Crops failed, famine spread, diseases surged, and tens of thousands of people died.

Unlike the 'Year Without a Summer' that followed Tambora's eruption, a 21st-century mega-volcano would add to the disruptions already caused by humanity's reliance on fossil fuels.

'The effects could be even worse than in 1815,' geological scientist Dr. Michael Rampino explained. 'The world is more unstable now.'

Ironically, the greenhouse gases released over the past century could make the aftermath of such an eruption even colder.

Volcanologist Dr. Thomas Aubry's research suggests that a hotter, more turbulent atmosphere would spread sulfur dioxide gas—and the cooling sulfate aerosols it forms—more quickly, intensifying the cooling effect.

A wider distribution of these sunlight-reflecting airborne compounds would make them more effective by reducing their chances of colliding and clumping up.
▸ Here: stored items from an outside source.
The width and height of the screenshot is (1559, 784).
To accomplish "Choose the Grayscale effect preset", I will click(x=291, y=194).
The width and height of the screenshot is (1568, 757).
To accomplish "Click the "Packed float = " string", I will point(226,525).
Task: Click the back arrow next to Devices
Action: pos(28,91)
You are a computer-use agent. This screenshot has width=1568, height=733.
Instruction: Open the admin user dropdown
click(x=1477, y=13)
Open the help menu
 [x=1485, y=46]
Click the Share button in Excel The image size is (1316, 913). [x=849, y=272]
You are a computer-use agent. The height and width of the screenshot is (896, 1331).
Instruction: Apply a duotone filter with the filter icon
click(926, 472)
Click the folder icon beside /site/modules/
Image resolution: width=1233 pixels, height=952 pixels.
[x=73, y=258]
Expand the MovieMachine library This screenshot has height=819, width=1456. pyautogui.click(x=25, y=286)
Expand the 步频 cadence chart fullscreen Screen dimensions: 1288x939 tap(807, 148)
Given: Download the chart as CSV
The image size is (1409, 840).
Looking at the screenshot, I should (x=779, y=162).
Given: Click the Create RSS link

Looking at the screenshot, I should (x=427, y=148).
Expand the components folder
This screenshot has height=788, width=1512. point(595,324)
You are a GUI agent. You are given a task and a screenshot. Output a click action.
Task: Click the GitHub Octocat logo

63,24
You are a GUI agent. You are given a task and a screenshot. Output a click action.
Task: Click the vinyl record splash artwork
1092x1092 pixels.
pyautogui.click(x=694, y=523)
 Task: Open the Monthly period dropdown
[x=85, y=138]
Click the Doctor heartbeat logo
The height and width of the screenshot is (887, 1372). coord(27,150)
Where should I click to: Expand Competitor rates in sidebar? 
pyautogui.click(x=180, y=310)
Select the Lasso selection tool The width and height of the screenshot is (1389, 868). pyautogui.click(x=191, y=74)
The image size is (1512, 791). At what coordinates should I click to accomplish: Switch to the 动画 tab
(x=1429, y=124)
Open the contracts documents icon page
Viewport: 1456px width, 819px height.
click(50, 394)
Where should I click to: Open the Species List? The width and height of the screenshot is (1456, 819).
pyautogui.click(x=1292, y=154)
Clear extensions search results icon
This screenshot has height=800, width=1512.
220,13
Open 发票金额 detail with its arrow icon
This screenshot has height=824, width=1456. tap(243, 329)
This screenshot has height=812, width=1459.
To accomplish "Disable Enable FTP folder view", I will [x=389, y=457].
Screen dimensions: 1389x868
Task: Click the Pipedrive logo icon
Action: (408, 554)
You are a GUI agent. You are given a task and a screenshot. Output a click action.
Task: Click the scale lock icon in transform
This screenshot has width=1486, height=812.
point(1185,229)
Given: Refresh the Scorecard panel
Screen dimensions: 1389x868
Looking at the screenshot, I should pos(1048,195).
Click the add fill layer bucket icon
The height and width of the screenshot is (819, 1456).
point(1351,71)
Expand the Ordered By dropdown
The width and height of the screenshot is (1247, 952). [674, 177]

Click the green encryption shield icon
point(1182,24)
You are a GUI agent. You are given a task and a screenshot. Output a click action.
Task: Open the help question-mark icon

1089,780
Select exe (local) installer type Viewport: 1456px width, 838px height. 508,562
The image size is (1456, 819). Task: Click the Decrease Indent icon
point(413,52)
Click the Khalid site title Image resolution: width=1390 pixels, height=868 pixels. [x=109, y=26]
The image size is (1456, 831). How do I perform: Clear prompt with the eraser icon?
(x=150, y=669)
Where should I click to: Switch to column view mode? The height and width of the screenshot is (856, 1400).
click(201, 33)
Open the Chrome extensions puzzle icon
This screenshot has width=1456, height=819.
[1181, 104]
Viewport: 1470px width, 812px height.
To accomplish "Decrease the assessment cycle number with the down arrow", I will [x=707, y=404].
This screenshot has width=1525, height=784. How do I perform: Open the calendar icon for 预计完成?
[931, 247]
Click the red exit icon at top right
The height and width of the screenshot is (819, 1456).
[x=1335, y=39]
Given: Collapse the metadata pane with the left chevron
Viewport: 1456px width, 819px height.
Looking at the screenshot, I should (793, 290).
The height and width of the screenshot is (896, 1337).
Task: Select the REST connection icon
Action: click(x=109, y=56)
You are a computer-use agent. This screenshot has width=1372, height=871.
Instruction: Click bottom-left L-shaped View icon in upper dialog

'There is a sweet spot in terms of the size of these tiny and shiny particles,' said Cambridge atmospheric scientist Dr Anja Schmidt — a 'just right' size range 'where they are very efficient at scattering back the sunlight.'

Our future and likely hotter atmosphere, according to a study she co-authored with Dr Aubry for Nature Communications in 2021, would remove 30 percent more solar energy in certain 'global warming' scenarios coming soon.

'We suggest that would amplify the surface cooling by 15 percent,' Dr Aubry said.

But there are also troubling uncertainties, as Dr Stoffel, who teaches at the University of Geneva, told CNN.

'We're just at the beginning of getting an idea of what could happen,' he said.

When it comes to older volcanoes, 'we have very poor data,' Stoffel explained, making it more challenging to reconstruct a model of their impact.